La censure constitutionnelle, de pure forme, n’a pas échappé à l’œil avisé des parlementaires. Le sénateur Louis Vogel a enregistré, dès le 17 novembre, une proposition de loi visant à garantir la confidentialité des consultations des juristes d’entreprise. Le texte a été déposé le 9 décembre dernier, et ainsi rendu public. Il reprend celui de la CMP, qui a donc déjà été voté par les deux chambres et représente ainsi le fruit du compromis politique d’aujourd’hui. Bien sûr, les opposants sont déjà en ordre de marche pour limiter l’effet du texte. Une nouvelle bataille s’annonce entre les défenseurs de la souveraineté économique de notre pays et ses opposants.
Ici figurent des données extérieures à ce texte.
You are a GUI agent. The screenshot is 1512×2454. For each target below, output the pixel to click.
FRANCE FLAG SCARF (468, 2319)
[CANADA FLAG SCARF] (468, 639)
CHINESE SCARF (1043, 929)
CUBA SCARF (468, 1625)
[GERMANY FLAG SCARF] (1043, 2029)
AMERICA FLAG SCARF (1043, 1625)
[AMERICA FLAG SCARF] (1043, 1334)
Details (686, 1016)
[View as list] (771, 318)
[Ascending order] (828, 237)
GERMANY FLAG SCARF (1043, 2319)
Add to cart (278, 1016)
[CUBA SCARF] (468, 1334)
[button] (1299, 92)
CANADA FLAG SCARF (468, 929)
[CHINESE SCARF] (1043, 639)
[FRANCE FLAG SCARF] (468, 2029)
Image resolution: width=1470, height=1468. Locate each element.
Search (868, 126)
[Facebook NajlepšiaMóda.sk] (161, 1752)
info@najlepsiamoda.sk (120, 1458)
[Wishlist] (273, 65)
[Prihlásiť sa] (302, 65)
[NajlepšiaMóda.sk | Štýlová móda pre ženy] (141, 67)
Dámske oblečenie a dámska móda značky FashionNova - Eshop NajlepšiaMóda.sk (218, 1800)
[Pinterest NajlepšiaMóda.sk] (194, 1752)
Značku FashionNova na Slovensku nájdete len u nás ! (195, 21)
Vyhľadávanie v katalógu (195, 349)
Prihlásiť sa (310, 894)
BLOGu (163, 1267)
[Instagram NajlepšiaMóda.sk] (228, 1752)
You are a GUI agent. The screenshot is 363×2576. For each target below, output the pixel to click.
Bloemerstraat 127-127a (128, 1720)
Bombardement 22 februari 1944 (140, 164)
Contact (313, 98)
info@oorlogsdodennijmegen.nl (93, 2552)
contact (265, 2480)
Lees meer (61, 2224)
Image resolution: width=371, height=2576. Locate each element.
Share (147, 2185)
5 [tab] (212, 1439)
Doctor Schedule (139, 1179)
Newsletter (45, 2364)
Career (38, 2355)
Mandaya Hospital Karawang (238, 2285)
À une différence de taille avec la précédente : cette fois, le sujet aura bien un lien direct avec la loi qui le porte. ν

Notes

(1) La Chancellerie s’engage en faveur de la confidentialité des avis des juristes, in LJA, 27 février 2023.

(2) Le principe de confidentialité n’appartient pas aux juristes, in LJA magazine, septembre-octobre 2023.

(3) Méthodes d’interprétation de la Constitution : les juristes d’entreprise victimes de l’excès de formalisme en matière de cavaliers législatifs, in Recueil Dalloz, 30 novembre 2023.